[ZADANIA]
A: Odpowiedz na pytania do tekstu o wyniku testu kolorów.
(i) Jaki kolor spodziewała się uzyskać osoba pisząca?
(ii) Ile procent przypada na kolor czerwony w schemacie wszystkich kolorów?
(iii) Ile procent ma żółty, gdy brane są pod uwagę tylko dwie cechy?
B: W wierszach od tego, który zawiera „The height and width of the screenshot is (675, 525).”, aż do końca wierszy zmień „trash icon” na „bin icon”. Podaj cały ten odcinek ponownie, bez innych zmian.

[WYBRANY TEKST]
Mam też drugi kolor. A jakże. Z tym, że wynik testu tak mnie zaskoczył, że nic tylko się śmiać. Bo nijak to do mnie nie powinno pasować. Wy zaraz się też uśmiejecie. Byłam pewna, że wyjdzie mi zielony. Bo w końcu mam wokół ludzi, bo jestem empatyczna, bo się troszczę o innych. Taaa, akurat.

Uwaga, jesteście gotowi? Jestem niebieska.

Przeczytajcie sobie opis i jeszcze raz pomyślcie o mnie. NIEBIESKA.

Umysł analityczny, skrupulatny, pedantyczny, nie potrzebuje ludzi, introwertyk. Czy takie połączenie może być w ogóle możliwe?

Skończyliście się śmiać?

Ja też i zastanowiłam się porządnie nad sobą. Co ciekawe, jakbym brała pod uwagę tylko te  dwie cechy, to wychodzi prawie pół na pół. Żółte przeważa, ma ok. 56%, a niebieski 44%.

Z tym, że schemat wszystkich kolorów wygląda u mnie tak:

Zielony – 9%

Czerwony – 18%

Niebieski – 31%

Żółty – 40%

 

Ale, czy to takie ważne? Tak, bo jestem też niebieska. 44% nie pamiętacie?

(Wiersze z danymi wskazań)
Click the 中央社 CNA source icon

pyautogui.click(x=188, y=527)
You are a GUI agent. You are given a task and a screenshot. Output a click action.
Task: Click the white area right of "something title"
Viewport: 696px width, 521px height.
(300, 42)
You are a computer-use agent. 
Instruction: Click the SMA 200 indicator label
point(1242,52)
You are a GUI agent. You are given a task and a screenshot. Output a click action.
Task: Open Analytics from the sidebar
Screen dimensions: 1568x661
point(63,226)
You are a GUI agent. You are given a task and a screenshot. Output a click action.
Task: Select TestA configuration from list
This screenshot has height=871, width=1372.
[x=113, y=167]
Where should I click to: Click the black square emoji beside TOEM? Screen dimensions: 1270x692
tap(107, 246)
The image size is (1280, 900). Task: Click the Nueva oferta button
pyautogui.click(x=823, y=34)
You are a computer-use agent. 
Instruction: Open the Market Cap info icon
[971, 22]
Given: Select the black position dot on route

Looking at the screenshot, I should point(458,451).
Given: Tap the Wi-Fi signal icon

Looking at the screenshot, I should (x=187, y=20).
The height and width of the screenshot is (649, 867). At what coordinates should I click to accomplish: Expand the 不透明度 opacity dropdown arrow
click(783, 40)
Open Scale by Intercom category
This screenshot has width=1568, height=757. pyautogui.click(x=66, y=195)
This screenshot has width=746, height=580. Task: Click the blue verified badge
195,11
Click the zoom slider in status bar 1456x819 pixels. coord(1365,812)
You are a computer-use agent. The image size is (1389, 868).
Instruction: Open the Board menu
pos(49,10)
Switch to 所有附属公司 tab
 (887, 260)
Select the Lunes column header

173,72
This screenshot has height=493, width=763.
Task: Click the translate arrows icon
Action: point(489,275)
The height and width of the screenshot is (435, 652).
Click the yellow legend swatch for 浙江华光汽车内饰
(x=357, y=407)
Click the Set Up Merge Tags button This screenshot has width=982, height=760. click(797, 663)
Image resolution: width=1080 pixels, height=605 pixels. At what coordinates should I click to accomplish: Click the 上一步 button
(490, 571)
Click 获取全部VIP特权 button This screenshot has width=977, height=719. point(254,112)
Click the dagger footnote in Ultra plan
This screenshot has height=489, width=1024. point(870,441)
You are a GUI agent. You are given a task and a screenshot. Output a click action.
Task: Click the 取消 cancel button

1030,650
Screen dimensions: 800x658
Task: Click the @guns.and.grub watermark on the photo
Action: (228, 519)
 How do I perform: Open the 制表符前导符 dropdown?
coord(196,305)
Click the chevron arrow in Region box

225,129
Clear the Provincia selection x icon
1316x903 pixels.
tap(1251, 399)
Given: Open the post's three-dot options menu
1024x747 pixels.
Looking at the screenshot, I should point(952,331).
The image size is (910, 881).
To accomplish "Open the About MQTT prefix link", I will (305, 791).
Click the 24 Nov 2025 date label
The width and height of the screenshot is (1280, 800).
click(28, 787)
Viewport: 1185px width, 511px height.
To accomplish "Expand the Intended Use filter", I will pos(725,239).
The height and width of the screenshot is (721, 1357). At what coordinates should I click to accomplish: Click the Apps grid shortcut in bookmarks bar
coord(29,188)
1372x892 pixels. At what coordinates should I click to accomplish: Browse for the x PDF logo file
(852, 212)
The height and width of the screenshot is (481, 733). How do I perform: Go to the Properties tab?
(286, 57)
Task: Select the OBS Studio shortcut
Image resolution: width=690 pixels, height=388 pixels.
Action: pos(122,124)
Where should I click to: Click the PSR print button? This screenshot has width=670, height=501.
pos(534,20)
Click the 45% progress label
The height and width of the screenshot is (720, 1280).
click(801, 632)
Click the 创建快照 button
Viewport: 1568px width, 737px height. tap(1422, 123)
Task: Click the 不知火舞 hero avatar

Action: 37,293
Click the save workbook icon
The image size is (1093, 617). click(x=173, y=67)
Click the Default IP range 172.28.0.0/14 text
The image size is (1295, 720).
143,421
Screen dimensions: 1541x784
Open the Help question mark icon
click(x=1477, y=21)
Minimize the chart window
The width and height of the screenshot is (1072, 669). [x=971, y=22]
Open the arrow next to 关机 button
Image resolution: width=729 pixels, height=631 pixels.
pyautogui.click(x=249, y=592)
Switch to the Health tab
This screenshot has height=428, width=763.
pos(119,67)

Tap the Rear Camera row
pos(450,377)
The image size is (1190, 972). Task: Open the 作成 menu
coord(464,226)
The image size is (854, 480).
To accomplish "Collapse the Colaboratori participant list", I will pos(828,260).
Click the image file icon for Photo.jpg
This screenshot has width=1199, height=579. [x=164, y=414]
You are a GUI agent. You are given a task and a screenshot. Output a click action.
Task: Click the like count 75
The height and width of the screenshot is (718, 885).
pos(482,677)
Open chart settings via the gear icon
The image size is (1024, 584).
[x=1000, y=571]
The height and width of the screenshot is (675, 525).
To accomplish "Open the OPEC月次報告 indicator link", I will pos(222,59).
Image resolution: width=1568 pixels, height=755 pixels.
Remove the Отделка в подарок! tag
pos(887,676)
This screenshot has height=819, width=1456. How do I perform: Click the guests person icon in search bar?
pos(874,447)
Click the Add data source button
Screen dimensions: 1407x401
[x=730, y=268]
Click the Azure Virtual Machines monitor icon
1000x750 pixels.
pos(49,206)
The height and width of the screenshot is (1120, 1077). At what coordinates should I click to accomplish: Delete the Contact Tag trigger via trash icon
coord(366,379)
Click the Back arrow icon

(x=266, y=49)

[WYNIKI ĆWICZEŃ]
A:
(i) Zielony.
(ii) 18%.
(iii) Około 56%.

B:
The height and width of the screenshot is (675, 525).
To accomplish "Open the OPEC月次報告 indicator link", I will pos(222,59).
Image resolution: width=1568 pixels, height=755 pixels.
Remove the Отделка в подарок! tag
pos(887,676)
This screenshot has height=819, width=1456. How do I perform: Click the guests person icon in search bar?
pos(874,447)
Click the Add data source button
Screen dimensions: 1407x401
[x=730, y=268]
Click the Azure Virtual Machines monitor icon
1000x750 pixels.
pos(49,206)
The height and width of the screenshot is (1120, 1077). At what coordinates should I click to accomplish: Delete the Contact Tag trigger via bin icon
coord(366,379)
Click the Back arrow icon

(x=266, y=49)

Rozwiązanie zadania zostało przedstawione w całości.